Legittimo dell'avviso di conclusione delle indagini preliminari notificato via PEC

Redazione scientifica
12 Novembre 2015

La Corte di Cassazione è intervenuta in merito alla legittimità delle notificazioni effettuate dagli uffici giudiziari mediante PEC alle parti processuali diverse da indagati o imputati.

Il caso. Con decreto di citazione diretta emesso dal PM procedente, un uomo veniva chiamato a rispondere dinanzi al Tribunale di Marsala, del reato di omessa somministrazione dei mezzi di sussistenza alla moglie separata e ai figli minorenni affidati alla donna.
Nell'udienza di comparizione delle parti, il Tribunale accoglieva l'eccezione preliminare del difensore dell'imputato, che aveva addotto la nullità della notificazione dell'avviso di conclusione delle indagini a lui diretto, poiché la stessa era avvenuta mediante PEC, cioè con modalità che all'epoca della comunicazione dell'avviso non erano consentite dalla legge. Per l'effetto, il Tribunale dichiarava la nullità della notificazione dell'avviso di conclusione delle indagini ex art. 415-bis c.p.p. indirizzata al difensore dell'imputato, disponendo la restituzione degli atti all'ufficio del PM.
Avverso l'ordinanza propone ricorso per cassazione il Procuratore della Repubblica di Marsala, secondo il quale il Tribunale ha omesso di valutare la regolarità dell'eseguita notifica dell'avviso di conclusione delle indagini inviato al difensore, dal momento che, al di là delle stesse previsioni normative in tema di notificazione degli atti a persone diverse dall'indagato o imputato con lo strumento della posta elettronica certificata, il mezzo di notifica impiegato per l'avviso ex art. 415-bis c.p.p. al difensore deve reputarsi perfettamente legittimo alla luce del disposto dell'art. 148, comma 2 bis, c.p.p., che consente la notificazione degli avvisi destinati ai difensori con mezzi tecnici idonei, tra i quali deve includersi anche l'uso della posta elettronica certificata.


È nullo il decreto di citazione diretta non preceduto dall'avviso ex art. 415-bis c.p.p.. La Corte ha precisato che nel caso di specie non è in discussione l'eventuale invalidità delle comunicazioni inerenti all'efficacia della vocatio in iudicium e alla ritualità dell'esercizio dell'azione penale, bensì la legittimità di un atto anteriore e propedeutico alla regolare amissione del decreto di citazione, quale quello integrato dall'avviso della conclusione delle indagini preliminari. E poiché l'avviso in esame è atto proprio del PM, non vi è spazio per una sua rinnovazione in sede dibattimentale, essendo la stessa preclusa dall'art. 552, comma 2, c.p.p., ai sensi del quale è nullo il decreto di citazione diretta non preceduto da valido avviso ex art. 415-bis c.p.p.. Deve, dunque, ritenersi corretta la decisione del Tribunale di Marsala, che ha dichiarato nullo il decreto di citazione a giudizio.
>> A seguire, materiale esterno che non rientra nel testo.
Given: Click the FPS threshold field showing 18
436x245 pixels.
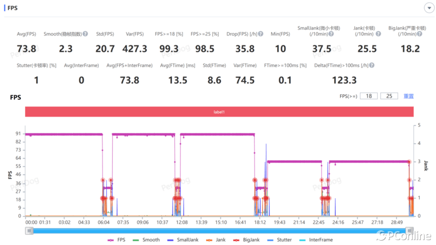Looking at the screenshot, I should [369, 96].
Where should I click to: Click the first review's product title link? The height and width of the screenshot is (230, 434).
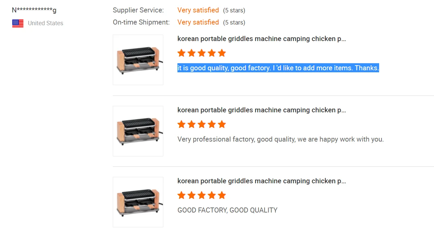(262, 39)
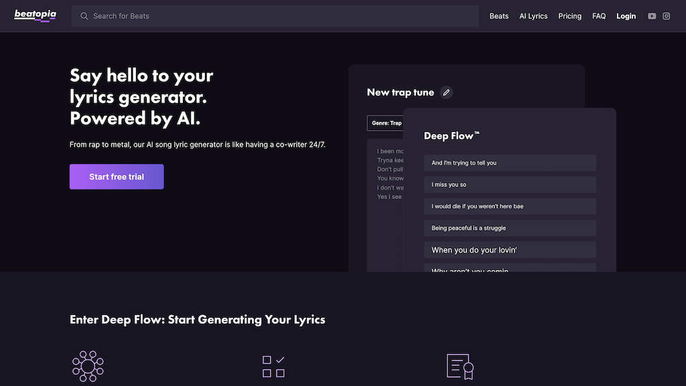Image resolution: width=686 pixels, height=386 pixels.
Task: Open the Beats menu item
Action: [x=499, y=16]
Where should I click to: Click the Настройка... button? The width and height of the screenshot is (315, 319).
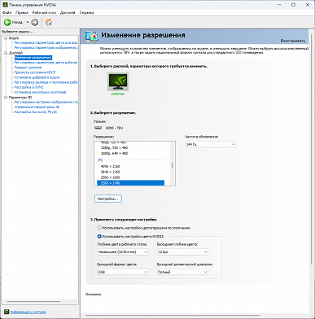pyautogui.click(x=108, y=199)
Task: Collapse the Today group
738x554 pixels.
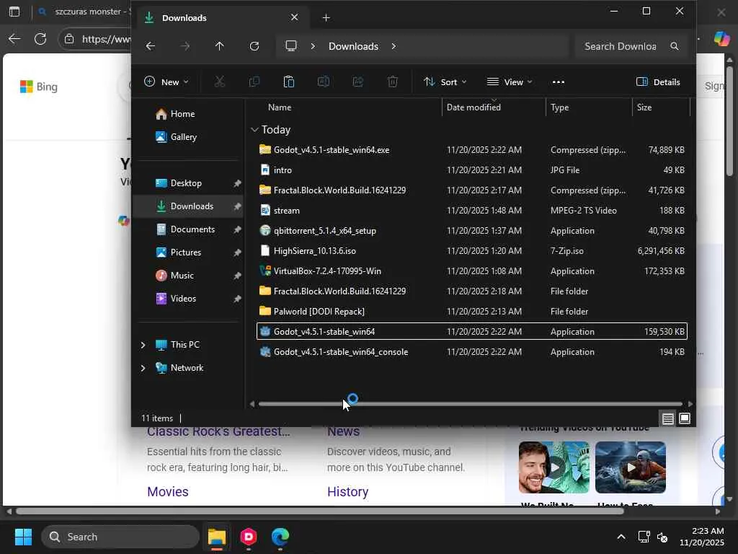Action: point(254,130)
Solo successivamente il contrasto sulla legittimità delle notificazioni via PEC è stato superato. Il Supremo Collegio, poi, si è soffermato sulla questione delle comunicazioni effettuate alle parti private mediante l'uso della PEC dando dato atto dell'esistenza – anche nella giurisprudenza di legittimità – al momento dell'adozione del provvedimento da parte del Tribunale, di margini di incertezza interpretativa sulla legittimità delle notificazioni effettuate dagli uffici giudiziari a mezzo PEC alle parti processuali diverse da indagati o imputati. Solo successivamente, infatti, con la pronuncia n. 32430/14, la giurisprudenza del Supremo Collegio ha ritenuto superata l'impostazione cui aveva aderito il Tribunale, con la conseguenza che l'ordinanza impugnata non poteva ritenersi affetta da abnormità.
Per le ragioni sovraesposte, pertanto, la Corte ha dichiarato inammissibile il ricorso in esame.